D'un point de vue stratégique global, la trajectoire est claire. Malgré des fluctuations à court terme, la tendance de fond des relations russo-chinoises est celle d'un approfondissement de l'intégration. Les volumes d'échanges restent historiquement élevés par rapport aux niveaux d'avant 2022, la coopération énergétique se développe en ampleur et en portée, et la coordination politique se formalise. Le partenariat évolue d'un alignement réactif vers un cadre proactif capable d'influencer la dynamique mondiale.

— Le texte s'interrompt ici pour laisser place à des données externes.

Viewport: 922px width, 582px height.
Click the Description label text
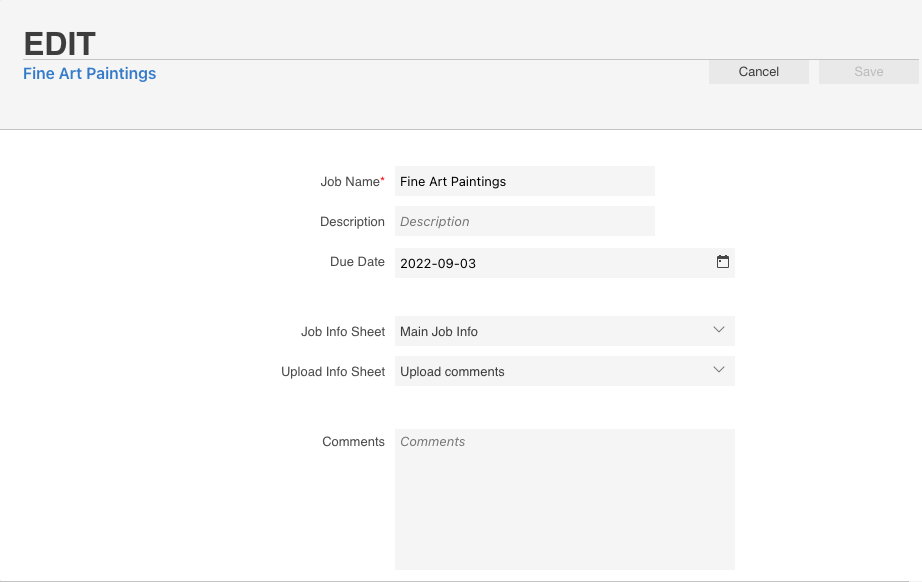(x=352, y=222)
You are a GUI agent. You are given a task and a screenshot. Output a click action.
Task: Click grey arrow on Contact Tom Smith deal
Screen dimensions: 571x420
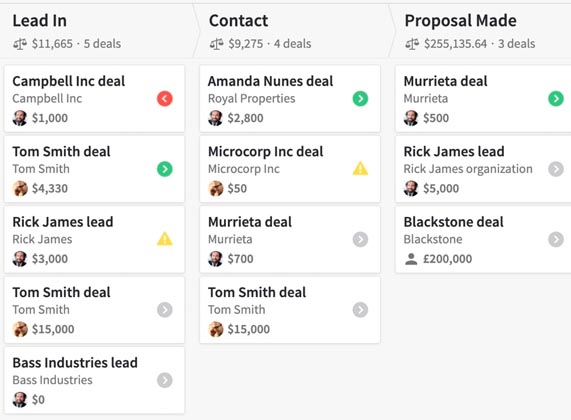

Dans ce contexte, la visite de Lavrov en avril 2026 ne constitue pas un événement diplomatique isolé, mais s'inscrit dans une dynamique de convergence stratégique plus large. Elle témoigne d'un partenariat à la fois résilient et adaptable, ancré dans des réalités concrètes et tourné vers une transformation à long terme. Face à l'évolution constante des rapports de force mondiaux, l'axe Russie-Chine demeurera vraisemblablement un pilier central du nouvel ordre multipolaire, fondé sur des données probantes, guidé par des intérêts communs et soutenu par une architecture de coopération toujours plus sophistiquée.